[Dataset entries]

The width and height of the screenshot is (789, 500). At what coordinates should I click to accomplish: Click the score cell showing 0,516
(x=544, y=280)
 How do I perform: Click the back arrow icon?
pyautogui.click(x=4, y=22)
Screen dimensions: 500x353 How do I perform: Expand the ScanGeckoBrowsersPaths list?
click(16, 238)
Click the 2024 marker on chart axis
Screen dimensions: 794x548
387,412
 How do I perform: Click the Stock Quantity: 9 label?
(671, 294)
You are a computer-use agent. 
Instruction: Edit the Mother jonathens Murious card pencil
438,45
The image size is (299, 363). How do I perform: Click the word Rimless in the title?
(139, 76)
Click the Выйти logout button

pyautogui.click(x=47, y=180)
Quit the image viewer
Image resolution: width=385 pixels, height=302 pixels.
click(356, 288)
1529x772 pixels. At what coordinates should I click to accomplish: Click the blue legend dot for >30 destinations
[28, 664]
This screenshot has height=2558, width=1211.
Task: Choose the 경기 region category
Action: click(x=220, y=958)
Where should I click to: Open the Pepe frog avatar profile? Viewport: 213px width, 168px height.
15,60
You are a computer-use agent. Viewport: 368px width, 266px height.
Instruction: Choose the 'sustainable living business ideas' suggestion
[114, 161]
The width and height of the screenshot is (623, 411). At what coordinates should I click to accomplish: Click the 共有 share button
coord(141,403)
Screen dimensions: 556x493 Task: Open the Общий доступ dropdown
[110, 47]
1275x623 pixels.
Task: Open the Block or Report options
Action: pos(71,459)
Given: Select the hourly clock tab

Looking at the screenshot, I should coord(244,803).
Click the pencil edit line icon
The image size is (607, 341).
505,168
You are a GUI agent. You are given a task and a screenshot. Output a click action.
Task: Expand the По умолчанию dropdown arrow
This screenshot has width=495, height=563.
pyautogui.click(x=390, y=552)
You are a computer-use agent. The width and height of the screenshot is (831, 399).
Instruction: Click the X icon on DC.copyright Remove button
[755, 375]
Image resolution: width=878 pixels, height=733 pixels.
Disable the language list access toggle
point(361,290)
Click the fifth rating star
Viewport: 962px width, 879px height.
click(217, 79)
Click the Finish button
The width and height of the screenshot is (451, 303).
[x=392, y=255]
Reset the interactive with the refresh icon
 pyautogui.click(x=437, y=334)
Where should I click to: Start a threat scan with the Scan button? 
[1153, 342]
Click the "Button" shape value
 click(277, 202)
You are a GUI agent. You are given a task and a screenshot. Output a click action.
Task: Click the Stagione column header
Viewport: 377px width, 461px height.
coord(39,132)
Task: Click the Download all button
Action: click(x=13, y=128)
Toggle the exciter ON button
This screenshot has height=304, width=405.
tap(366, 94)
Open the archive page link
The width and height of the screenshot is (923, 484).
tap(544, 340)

**INSTRUCTIONS FOR THE TASK**
Until the last line is reached, keep transcribing the data exactly.

**FINAL ANSWER**
The width and height of the screenshot is (789, 500). At what coordinates should I click to accomplish: Click the score cell showing 0,516
(x=544, y=280)
 How do I perform: Click the back arrow icon?
pyautogui.click(x=4, y=22)
Screen dimensions: 500x353 How do I perform: Expand the ScanGeckoBrowsersPaths list?
click(16, 238)
Click the 2024 marker on chart axis
Screen dimensions: 794x548
387,412
 How do I perform: Click the Stock Quantity: 9 label?
(671, 294)
You are a computer-use agent. 
Instruction: Edit the Mother jonathens Murious card pencil
438,45
The image size is (299, 363). How do I perform: Click the word Rimless in the title?
(139, 76)
Click the Выйти logout button

pyautogui.click(x=47, y=180)
Quit the image viewer
Image resolution: width=385 pixels, height=302 pixels.
click(356, 288)
1529x772 pixels. At what coordinates should I click to accomplish: Click the blue legend dot for >30 destinations
[28, 664]
This screenshot has height=2558, width=1211.
Task: Choose the 경기 region category
Action: click(x=220, y=958)
Where should I click to: Open the Pepe frog avatar profile? Viewport: 213px width, 168px height.
15,60
You are a computer-use agent. Viewport: 368px width, 266px height.
Instruction: Choose the 'sustainable living business ideas' suggestion
[114, 161]
The width and height of the screenshot is (623, 411). At what coordinates should I click to accomplish: Click the 共有 share button
coord(141,403)
Screen dimensions: 556x493 Task: Open the Общий доступ dropdown
[110, 47]
1275x623 pixels.
Task: Open the Block or Report options
Action: pos(71,459)
Given: Select the hourly clock tab

Looking at the screenshot, I should coord(244,803).
Click the pencil edit line icon
The image size is (607, 341).
505,168
You are a GUI agent. You are given a task and a screenshot. Output a click action.
Task: Expand the По умолчанию dropdown arrow
This screenshot has width=495, height=563.
pyautogui.click(x=390, y=552)
You are a computer-use agent. The width and height of the screenshot is (831, 399).
Instruction: Click the X icon on DC.copyright Remove button
[755, 375]
Image resolution: width=878 pixels, height=733 pixels.
Disable the language list access toggle
point(361,290)
Click the fifth rating star
Viewport: 962px width, 879px height.
click(217, 79)
Click the Finish button
The width and height of the screenshot is (451, 303).
[x=392, y=255]
Reset the interactive with the refresh icon
 pyautogui.click(x=437, y=334)
Where should I click to: Start a threat scan with the Scan button? 
[1153, 342]
Click the "Button" shape value
 click(277, 202)
You are a GUI agent. You are given a task and a screenshot. Output a click action.
Task: Click the Stagione column header
Viewport: 377px width, 461px height.
coord(39,132)
Task: Click the Download all button
Action: click(x=13, y=128)
Toggle the exciter ON button
This screenshot has height=304, width=405.
tap(366, 94)
Open the archive page link
The width and height of the screenshot is (923, 484).
tap(544, 340)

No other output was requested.